Dynamic stability is provided by the rotator cuff muscles (supraspinatus, infraspinatus, teres minor, and subscapularis), which center the humeral head within the glenoid fossa. While the rotator cuff muscles are typically not the primary pathology in frozen shoulder, their function can be compromised due to pain and disuse, further contributing to movement dysfunction. The intricate interplay between glenohumeral and scapulothoracic motion (scapulohumeral rhythm) is also disrupted, with patients often compensating for lost glenohumeral motion by increasing scapular movement, leading to secondary issues in the neck and upper back. The synovial fluid, responsible for lubrication and nutrition, may also be affected, though this is less documented than the capsular changes.

3. Four Phases of Rehabilitation

Rehabilitation for frozen shoulder is a phased process, requiring patience, consistent effort, and careful progression to avoid aggravating inflammation and pain. The overarching goal is to manage pain, restore ROM, improve strength, and regain functional independence.

Phase 1: Freezing/Painful Phase (Typically 3-9 months)

This initial phase is characterized by gradual onset of pain, which may be severe, sharp, and present at rest or at night. Progressive loss of both active and passive ROM occurs, often described as global stiffness. The primary objective in this phase is pain management and preventing further loss of motion without exacerbating inflammation. Aggressive stretching is contraindicated.

Phase 2: Frozen/Stiffening Phase (Typically 4-12 months)

In this phase, pain may begin to subside, but significant stiffness and restricted ROM become the predominant symptoms. The capsule is markedly contracted. The focus shifts towards carefully restoring range of motion.

Phase 3: Thawing/Resolution Phase (Typically 12-24+ months)

This final phase is characterized by a gradual, often spontaneous, return of ROM and reduction in stiffness. Pain is minimal or absent, and the patient's functional abilities significantly improve.

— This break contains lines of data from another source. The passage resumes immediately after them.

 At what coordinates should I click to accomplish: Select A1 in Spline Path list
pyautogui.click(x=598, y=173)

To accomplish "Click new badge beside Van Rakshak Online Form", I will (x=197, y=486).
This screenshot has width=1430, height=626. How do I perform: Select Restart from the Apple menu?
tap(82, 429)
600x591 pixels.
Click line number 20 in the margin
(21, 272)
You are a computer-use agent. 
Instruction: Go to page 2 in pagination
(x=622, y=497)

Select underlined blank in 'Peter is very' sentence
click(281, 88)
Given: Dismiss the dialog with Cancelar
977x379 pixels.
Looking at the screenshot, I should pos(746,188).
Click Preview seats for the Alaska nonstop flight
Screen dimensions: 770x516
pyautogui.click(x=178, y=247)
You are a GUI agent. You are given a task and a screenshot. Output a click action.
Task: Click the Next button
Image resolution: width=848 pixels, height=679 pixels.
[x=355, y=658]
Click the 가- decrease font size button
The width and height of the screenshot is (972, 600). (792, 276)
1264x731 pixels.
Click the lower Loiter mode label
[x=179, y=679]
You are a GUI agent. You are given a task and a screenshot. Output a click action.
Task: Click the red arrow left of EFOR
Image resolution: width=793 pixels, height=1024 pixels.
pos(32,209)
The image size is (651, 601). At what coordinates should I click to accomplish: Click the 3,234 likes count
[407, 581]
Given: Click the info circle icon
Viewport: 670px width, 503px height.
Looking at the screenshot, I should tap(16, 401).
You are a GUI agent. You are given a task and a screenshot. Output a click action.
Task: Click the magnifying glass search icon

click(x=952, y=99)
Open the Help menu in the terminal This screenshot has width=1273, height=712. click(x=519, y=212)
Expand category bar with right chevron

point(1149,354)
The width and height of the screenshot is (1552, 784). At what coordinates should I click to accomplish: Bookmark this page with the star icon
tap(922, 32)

Phase 4: Maintenance and Prevention

While not always explicitly listed as a separate "rehab phase," this ongoing period is crucial for maintaining gains and preventing recurrence. It typically overlaps with the later stages of Phase 3.

4. Research and Evidence-Based Practice

Current research consistently supports physical therapy as a cornerstone in the conservative management of frozen shoulder. While the self-limiting nature of the condition means most patients will eventually recover, physical therapy significantly helps to reduce pain, accelerate recovery, and improve functional outcomes compared to no intervention or less structured approaches.

Multiple studies and systematic reviews have demonstrated the efficacy of a multimodal physical therapy approach incorporating patient education, manual therapy (joint mobilizations, soft tissue techniques), and therapeutic exercises. The evidence suggests that early, gentle mobility exercises in the painful phase, followed by progressive stretching and strengthening in later phases, yield the best results. The intensity and progression of exercises must be carefully individualized, as excessive stretching in the early, inflammatory phase can exacerbate pain and potentially prolong recovery. The "no pain, no gain" philosophy is generally not applicable in the early stages of frozen shoulder.

While corticosteroid injections can provide short-term pain relief, particularly in the freezing phase, their long-term benefits over physical therapy alone are debated. For refractory cases, surgical interventions such as manipulation under anesthesia or arthroscopic capsular release may be considered, but these are typically reserved for patients who have failed an extensive course of conservative management. Research continues to explore the optimal timing and combination of interventions, but the fundamental role of a well-structured and patient-adherent physical therapy program remains undisputed in optimizing recovery from frozen shoulder.